背景

同步机制在TensorFlow等分布式机器学习框架中非常重要,比如TensorFlow有以下场景需要做同步: * 当chief worker训练完一轮后,保存模型前需要等所有worker都完成再保存模型。 * BSP方式的SGD训练,需要每个batch做同步。

如果不做同步可能会出现如下问题: * TensorFlow大部分使用方案都是异步SGD,而且使用global_step做停止条件,不能保证所有worker负责的数据训练相同的轮数,速度快的worker所负责的数据将会获得更多step。 * chief worker结束时会保存模型参数,但还存在其他worker没结束,所以模型没有完全训练完整。

最优的方式应该是这样:

epoch = 0
while epoch < max_epoch:
train_one_epoch # 跑一轮数据
barrier # 卡在这里,等所有worker都跑完一轮数据
save checkpoint # 保存这一轮的模型
do evaluation # 跑一遍验证集数据
epoch++ # 进入下一轮
那怎样实现barrier机制呢?

Barrier机制实现

具体原理就是在PS:0节点上添加和worker数目一样的一组计数变量counter_vars,初始化时为0,每当worker结束一轮训练后,将自己的worker_index对应的counter_var增加1,然后依次遍历其他worker对应的counter_var,直到所有worker的counter_var都等于1说明所有worker都完成这一轮训练了,然后就可以进入下一轮训练。当然,barrier也可以用于其他任意同步的方式,比如退出时也可以加个barrier,等所有worker都结束后保存模型再退出。

class Barrier(object):
def __init__(self, worker_num, barrier_num, sleep_time_ms=10):
self._worker_num = worker_num
self._barrier_num = barrier_num
self._sleep_time_ms = sleep_time_ms
self._counter_vars = []
self._counter_add_ops = []
self._counter_reset_ops = []
ps_device = '/job:ps/task:0/cpu:0'
with tf.device(ps_device):
for i in range(self._barrier_num):
for j in range(self._worker_num):
counter_var = tf.get_variable(
'counter-{}_{}'.format(i, j),
(),
tf.int32,
initializer=tf.zeros_initializer
)
self._counter_vars.append(counter_var)
self._counter_add_ops.append(counter_var.assign_add(1, use_locking=True))
self._counter_reset_ops.append(counter_var.assign(0, use_locking=True))

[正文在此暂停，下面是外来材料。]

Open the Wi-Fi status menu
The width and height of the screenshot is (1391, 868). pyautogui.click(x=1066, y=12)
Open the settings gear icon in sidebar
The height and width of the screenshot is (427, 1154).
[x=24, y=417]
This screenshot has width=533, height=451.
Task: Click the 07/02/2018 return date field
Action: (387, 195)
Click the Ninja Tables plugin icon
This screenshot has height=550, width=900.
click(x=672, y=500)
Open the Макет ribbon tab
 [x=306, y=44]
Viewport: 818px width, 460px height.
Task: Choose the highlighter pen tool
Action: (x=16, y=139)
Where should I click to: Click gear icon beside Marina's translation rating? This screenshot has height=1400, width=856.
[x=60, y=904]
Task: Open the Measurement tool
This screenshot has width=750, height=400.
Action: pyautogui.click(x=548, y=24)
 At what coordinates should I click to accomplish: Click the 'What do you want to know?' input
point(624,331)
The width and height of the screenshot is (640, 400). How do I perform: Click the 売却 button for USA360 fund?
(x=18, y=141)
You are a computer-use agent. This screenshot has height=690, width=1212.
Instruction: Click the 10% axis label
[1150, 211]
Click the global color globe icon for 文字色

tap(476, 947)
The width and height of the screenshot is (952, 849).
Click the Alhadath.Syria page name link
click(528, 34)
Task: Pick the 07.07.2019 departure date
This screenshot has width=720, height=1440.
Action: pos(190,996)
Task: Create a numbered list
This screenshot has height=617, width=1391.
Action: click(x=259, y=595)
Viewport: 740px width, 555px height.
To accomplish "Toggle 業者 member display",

def barrier_reset(self, session, worker_index, barrier_index):
index = barrier_index * self._worker_num + worker_index
session.run(self._counter_reset_ops[index])

def barrier(self, session, worker_index, barrier_index, epoch):
for task_index in range(self._worker_num):
if task_index == worker_index:
session.run(self._counter_add_ops[barrier_index * self._worker_num + worker_index])
index = barrier_index * self._worker_num + task_index
count = session.run(self._counter_vars[index])
retry_num = 0
while count < epoch:
time.sleep(self._sleep_time_ms)
retry_num += 1
count = session.run(self._counter_vars[index])
if retry_num == 1:
tf.logging.info("{} wait for {}_{} to be completed".format(time.strftime("%Y-%m-%d %H:%M:%S", time.localtime()), task_index))

训练代码

首先不能使用QueueRunner读数据,因为它无法实现按轮次读取,需要使用DataSet来读取数据,保证worker知道每轮数据读完了。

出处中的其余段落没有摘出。